## start Data lines
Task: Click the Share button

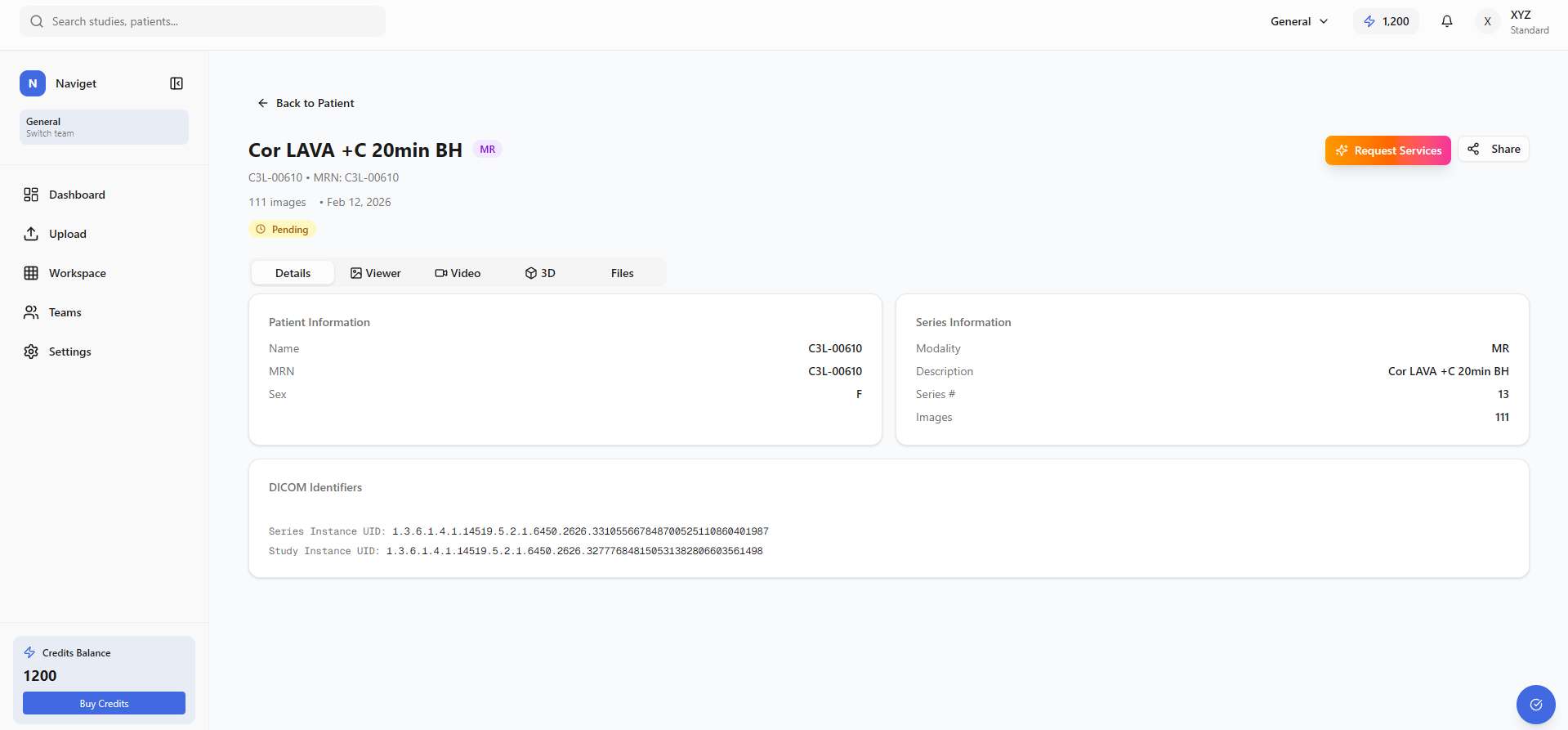Action: (x=1494, y=149)
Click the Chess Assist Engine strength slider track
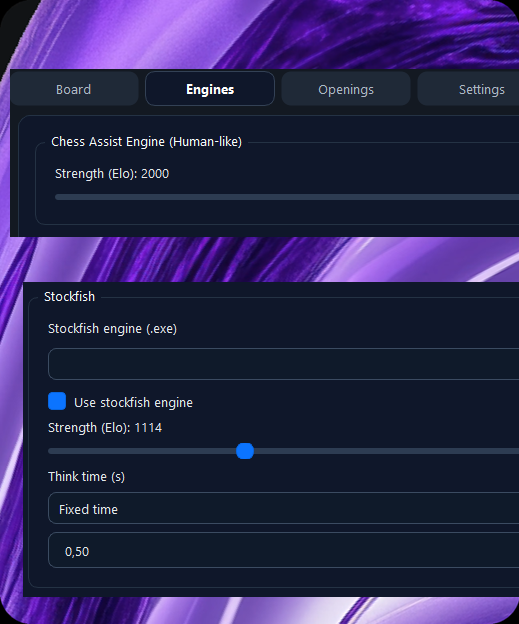 [287, 197]
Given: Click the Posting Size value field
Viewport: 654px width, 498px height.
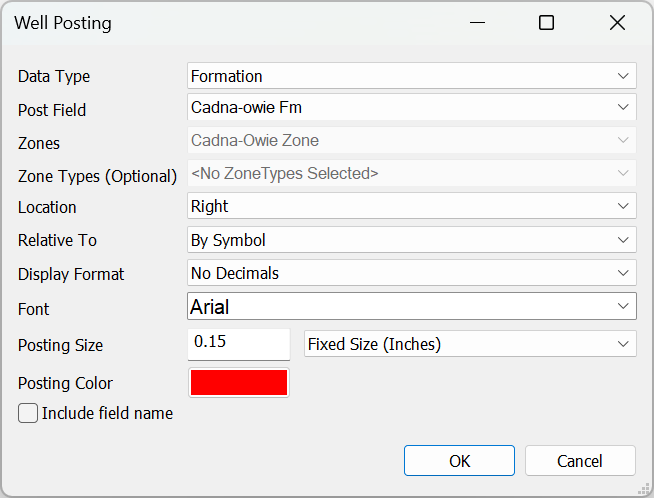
## end Data lines
● Given task
Express each line of the material above as a string in a JSON list, one string per line, leaving out blank lines and the pictures.

● Response to this exercise
[
  "Task: Click the Share button",
  "Action: (x=1494, y=149)",
  "Click the Chess Assist Engine strength slider track",
  " [287, 197]",
  "Given: Click the Posting Size value field",
  "Viewport: 654px width, 498px height."
]